Gleich als das Mädchen geboren wurde, war sich Brigitte Thor mit ihrem Mann Roland einig: Wir nehmen die Kleine zu uns. Das ist doch besser als diese Rumzieherei. Damals war Brigitte Thor 62, hatte aufgehört als Verkaufsstellenleiterin bei der HO zu arbeiten. Schon Marie-Luises Mutter Diana, also ihre Enkeltochter, war lange Zeit bei den Thors in Großenhain. Denn auch sie ist ein Kind von Schaustellern.

„Alles begann mit dem Mann, den unsere Tochter Karin kennen lernte“, erzählt Brigitte Thor. Der war mit einem Kettenkarussell und einem Schießwagen auf dem Großenhainer Stadtfest. So kam die Schaustellerei in die Familie, doch Brigitte und ihr Mann Roland waren anfangs sehr dagegen. Später konnten sie sich damit anfreunden. Sie wurden zu DDR-Zeiten als Familienanhang sogar mit in den Kreis der Schausteller aufgenommen. Die Betreuung des Nachwuchses bei sich zu Hause zu übernehmen war für Brigitte Thor deshalb keine große Überwindung. „Marie-Luise ist unser ein und alles“, so die Uroma.

Die Deutsch-Aufgaben macht sie mit mir

Die Großenhainerin und ihr Mann brachten Marie-Luise das Schwimmen, Radfahren und Schlittschuhlaufen bei. Sie fahren regelmäßig mit ihr in den Urlaub und gaben sie schon als Vorschulkind in den Großenhainer Tanzzirkel. Die Viertklässlerin besucht die 1. Großenhainer Grundschule, Uropa Roland bringt sie jeden Morgen hin und holt sie wieder ab.

Bei den Urgroßeltern auf der Mozartallee hat Marie-Luise ein eigenes Zimmer mit Fernseher und Computer. „Hier fühle ich mich wohl“, sagt die blonde Zehnjährige. Neben dem Tanzzirkel, wo ihre Freunde sind, geht sie auch gern schwimmen. „Jede Woche fahren wir zwei Mal ins Meißner Wellenspiel“, erzählt Roland Thor. Bei den Hausaufgaben erweisen sich die Urgroßeltern als wahre Könner. „Die Deutsch-Hausaufgaben macht sie immer mit mir“, so Brigitte Thor. Ihr Mann kann als früherer Lehrausbilder in der Schmiede bei den anderen Fächern gute Hinweise geben. Sollte Marie-Luise doch mal was nicht verstehen, kann sie immer noch eine Lehrerin fragen.

Voriges Jahr war Marie-Luise mal fünf Wochen mit ihren Eltern „auf der Reise“. Brigitte Thor musste sich in der Zeit einer Magenoperation unterziehen.
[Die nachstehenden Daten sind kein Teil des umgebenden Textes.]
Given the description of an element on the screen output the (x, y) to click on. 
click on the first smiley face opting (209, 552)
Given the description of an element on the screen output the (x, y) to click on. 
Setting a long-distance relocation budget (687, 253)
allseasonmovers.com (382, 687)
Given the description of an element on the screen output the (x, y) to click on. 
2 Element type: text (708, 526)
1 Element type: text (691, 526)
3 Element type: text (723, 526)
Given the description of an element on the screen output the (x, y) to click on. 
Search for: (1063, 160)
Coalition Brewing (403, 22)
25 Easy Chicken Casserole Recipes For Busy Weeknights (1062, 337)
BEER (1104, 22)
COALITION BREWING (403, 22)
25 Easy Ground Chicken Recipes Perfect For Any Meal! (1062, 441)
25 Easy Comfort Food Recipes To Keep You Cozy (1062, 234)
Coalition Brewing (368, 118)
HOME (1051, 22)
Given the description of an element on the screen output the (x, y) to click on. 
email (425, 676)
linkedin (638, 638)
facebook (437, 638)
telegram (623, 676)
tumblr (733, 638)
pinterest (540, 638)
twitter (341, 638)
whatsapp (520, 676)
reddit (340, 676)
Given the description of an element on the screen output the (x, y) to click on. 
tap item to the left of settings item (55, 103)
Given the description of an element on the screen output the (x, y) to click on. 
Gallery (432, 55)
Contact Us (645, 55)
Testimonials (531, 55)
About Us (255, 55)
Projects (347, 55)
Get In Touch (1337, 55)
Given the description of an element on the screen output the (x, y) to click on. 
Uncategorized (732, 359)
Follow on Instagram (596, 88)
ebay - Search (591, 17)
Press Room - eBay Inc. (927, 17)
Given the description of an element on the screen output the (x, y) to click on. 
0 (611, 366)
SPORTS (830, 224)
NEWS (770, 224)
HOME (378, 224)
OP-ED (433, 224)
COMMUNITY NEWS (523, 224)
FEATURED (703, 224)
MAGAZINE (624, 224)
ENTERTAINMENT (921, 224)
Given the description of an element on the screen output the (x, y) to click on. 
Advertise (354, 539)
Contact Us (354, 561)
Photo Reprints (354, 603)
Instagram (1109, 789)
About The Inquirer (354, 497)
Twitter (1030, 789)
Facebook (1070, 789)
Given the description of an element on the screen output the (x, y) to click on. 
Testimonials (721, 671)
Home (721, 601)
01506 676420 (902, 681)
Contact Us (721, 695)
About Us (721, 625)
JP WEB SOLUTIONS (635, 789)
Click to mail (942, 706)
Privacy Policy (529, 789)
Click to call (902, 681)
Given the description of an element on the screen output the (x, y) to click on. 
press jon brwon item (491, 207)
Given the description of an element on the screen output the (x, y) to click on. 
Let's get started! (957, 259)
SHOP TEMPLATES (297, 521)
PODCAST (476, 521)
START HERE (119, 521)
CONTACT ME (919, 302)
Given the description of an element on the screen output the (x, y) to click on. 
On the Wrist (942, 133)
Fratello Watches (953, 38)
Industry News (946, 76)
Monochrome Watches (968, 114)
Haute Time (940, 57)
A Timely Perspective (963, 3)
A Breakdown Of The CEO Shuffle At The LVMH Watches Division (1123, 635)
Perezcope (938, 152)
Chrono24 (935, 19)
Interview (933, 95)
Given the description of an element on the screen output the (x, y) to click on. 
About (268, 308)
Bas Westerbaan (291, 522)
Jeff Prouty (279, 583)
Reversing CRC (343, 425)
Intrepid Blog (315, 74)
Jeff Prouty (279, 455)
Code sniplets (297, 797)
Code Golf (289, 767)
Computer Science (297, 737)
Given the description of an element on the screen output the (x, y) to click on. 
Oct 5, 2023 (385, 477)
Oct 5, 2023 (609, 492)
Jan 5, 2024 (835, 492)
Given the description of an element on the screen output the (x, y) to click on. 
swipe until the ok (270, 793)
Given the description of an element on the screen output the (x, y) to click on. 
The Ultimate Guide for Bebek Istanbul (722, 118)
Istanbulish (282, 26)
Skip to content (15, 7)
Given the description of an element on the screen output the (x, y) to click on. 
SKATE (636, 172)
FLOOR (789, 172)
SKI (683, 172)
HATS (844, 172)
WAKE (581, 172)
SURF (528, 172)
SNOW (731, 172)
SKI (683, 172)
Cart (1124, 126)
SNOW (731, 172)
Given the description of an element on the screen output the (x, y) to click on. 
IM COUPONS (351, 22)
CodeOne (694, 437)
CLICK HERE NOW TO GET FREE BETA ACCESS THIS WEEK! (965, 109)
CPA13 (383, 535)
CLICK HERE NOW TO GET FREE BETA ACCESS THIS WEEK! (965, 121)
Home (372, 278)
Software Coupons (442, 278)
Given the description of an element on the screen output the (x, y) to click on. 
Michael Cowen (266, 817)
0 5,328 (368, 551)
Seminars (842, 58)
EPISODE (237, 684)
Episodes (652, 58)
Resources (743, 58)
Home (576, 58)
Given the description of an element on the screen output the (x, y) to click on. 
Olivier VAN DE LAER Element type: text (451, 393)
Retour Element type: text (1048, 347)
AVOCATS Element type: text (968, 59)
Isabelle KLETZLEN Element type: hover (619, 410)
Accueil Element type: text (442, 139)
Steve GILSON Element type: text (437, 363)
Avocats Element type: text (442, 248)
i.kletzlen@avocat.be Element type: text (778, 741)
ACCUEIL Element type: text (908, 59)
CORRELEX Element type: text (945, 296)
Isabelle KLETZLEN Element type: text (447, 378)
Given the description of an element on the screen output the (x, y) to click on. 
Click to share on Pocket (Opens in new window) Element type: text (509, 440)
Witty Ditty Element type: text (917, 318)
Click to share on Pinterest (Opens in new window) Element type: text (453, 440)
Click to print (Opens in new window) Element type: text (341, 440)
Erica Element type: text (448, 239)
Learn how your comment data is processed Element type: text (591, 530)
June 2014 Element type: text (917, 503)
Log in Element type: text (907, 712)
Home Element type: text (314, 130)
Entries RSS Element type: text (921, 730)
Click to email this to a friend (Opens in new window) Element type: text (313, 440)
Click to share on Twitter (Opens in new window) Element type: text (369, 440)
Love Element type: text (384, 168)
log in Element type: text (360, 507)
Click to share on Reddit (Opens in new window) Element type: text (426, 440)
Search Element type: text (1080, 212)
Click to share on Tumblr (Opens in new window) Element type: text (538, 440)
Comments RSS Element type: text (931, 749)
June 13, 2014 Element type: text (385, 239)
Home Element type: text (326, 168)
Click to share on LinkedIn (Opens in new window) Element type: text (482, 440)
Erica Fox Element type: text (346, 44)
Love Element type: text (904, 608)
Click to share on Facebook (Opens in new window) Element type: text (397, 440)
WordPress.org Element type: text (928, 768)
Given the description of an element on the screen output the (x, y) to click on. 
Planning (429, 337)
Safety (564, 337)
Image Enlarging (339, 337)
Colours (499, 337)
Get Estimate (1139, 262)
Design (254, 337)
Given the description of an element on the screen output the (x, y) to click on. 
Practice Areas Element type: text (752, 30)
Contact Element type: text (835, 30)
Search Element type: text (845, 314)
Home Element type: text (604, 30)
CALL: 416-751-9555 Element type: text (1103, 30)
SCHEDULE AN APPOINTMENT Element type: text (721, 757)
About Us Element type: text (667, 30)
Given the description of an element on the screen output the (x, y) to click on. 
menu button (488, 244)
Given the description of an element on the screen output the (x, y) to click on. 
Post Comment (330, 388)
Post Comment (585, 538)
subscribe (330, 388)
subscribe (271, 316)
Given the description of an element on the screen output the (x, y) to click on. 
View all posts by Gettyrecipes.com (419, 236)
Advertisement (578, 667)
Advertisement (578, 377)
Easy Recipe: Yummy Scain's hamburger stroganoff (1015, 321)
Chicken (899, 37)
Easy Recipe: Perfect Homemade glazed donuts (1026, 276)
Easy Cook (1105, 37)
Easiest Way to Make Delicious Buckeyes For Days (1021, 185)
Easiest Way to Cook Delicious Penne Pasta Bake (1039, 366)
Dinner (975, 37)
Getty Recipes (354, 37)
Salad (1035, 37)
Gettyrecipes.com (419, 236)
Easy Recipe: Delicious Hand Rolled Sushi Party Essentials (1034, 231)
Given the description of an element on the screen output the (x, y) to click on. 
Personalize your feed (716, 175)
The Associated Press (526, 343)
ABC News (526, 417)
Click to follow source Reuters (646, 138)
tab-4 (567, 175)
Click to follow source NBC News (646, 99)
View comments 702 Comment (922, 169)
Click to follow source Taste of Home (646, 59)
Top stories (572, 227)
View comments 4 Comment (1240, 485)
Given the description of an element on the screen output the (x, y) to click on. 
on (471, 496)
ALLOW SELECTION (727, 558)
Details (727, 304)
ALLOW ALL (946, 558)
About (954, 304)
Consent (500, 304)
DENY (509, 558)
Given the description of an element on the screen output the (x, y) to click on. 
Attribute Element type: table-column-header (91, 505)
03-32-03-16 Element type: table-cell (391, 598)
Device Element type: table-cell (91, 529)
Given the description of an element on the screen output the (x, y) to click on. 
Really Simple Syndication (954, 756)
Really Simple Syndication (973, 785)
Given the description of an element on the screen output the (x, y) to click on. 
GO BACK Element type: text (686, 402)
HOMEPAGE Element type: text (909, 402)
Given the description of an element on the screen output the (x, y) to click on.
Allein in diesen fünf Wochen erlebte die Kleine sieben Schulen in unterschiedlichen Bundesländern. Ihre Leistungen sackten total ab. Das Mädchen konnte nicht anders, als einen Brief an die Uromi zu schreiben: „Ich will wieder zur dir.“ Sofort als Brigitte Thor aus dem Krankenhaus zurück war, nahm sie sie wieder zu sich. Zum Glück waren gerade Sommerferien.

Es ist ungewiss, was die Zukunft bringen wird

Nun ist Marie-Luise zwar für die Mittelschule am Schacht angemeldet. Aber ihre Eltern wollen das Mädchen gern zu sich nehmen. Denn mittlerweile ist ein Brüderchen geboren und lebt auch mit im Wohnwagen. Marie-Luise fühlt sich jetzt hin und her gezogen, will später auch mal dieses freie Leben leben. Und eigentlich ebenso einen „sesshaften“ Beruf erlernen wie Masseuse oder Friseuse.

Brigitte Thor und ihr Mann Roland hoffen sehr, dass das Mädchen bei ihnen bleibt. Sie fühlen sich als Ersatzeltern noch fit. „Ohne die Kleine gäbe es hier in der Wohnung eine große Leere, es wäre wie ausgestorben“, meint die Urgroßmutter. Alle Kosten für das Mädchen bezahlt sie aus eigener Tasche. Da gibt’s für sie überhaupt keine Frage.